There are several other areas where music therapy has been shown to be effective in rehabilitative settings. For example, Parkinson’s patients can improve their gait length and walking speed when stepping to the beat of music. This intervention, called Rhythmic Auditory Stimulation (RAS), provides rhythmic cues for patients, allowing for more consistent, flexible movement, which additionally reduces fall risk. The rhythmic cues inherent in the music serve as an auditory trigger and assist in preventing “freezing” so commonly seen with these patients (2,5).
Video of RAS via YouTube: http://www.youtube.com/watch?v=Dr4-HGffTrk
In studies on memory, participants learning a list of words in song format demonstrate activation in temporal and frontal brain areas on both sides of the brain, as opposed to participants learning a list in spoken-word presentation, which only activated the left-hemisphere (6). Music can be used to help individuals with attention problems caused by traumatic brain injury or stroke due to music’s ability to activate the attention network on both sides of the brain (7).
Music therapy is a holistic, engaging, non-pharmacological treatment modality that can play a significant role in the long road to recovery for individuals with brain injury.
FURTHER READING:
The American Music Therapy Association
http://www.musictherapy.org/
Media: ABC News Clip- Gabby Giffords: Finding Words Through Music
http://abcnews.go.com/Health/w_MindBodyNews/gabby-giffords-finding-voice-music-therapy/story?id=14903987
REFERENCES:
- Hartley, M.L., Turry, A.T., & Raghavan, P. (2010). The role of music and music therapy in aphasia rehabilitation. Music and Medicine, 2, 235-242.
- Hausdorff, J.M., Lowenthal, J., Herman, T., Gruendlinger, L., Peretz, C., & Giladi, N. (2007). Rhythmic auditory stimulation modulates gait variability in Parkinson’s disease. European Journal of Neuroscience, 26, 2369-2375.
- Hommel, M., Peres, B., & Pollack, P. Memin, B., Besson, G., Gaio, J.M., & Perret, J. (1990). Effects of passive tactile and auditory stimuli on left visual neglect. Archives of Neurology, 47, 573-576.
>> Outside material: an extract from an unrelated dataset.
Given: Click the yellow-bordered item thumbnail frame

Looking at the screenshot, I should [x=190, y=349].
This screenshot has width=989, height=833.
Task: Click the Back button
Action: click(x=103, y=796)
- Schlaug, G., Marchina, S., & Norton, A. (2009). Evidence for plasticity in white-matter tracts of patients with chronic Broca’s aphasia undergoing intense intonation-based speech therapy. Annals of the New York Academy of Sciences, 1169, 385–394
- Schlaug, G., Marchina, S., & Norton, A. (2008). From singing to speaking: why singing may lead to recovery of expressive language function in patients with Broca’s aphasia. Music Perception, 25, 315-323.
- Thaut, M.H., McIntosh, G.C., Rice, R.R., Miller, R.A., Rathbun, J., & Brault, J.M. (2004). Rhythmic auditory stimulation in gain training for Parkinson’s disease patients. Movement Disorders, 11, 193-200.
- Thaut, M.H., Peterson, D.A., McIntosh, G.C. (2005). Temporal entrainment of cognitive functions: Musical mnemonics induce brain plasticity and oscillatory synchrony in neural networks underlying memory. Annals of the New York Academy of Sciences, 1060, 243-254.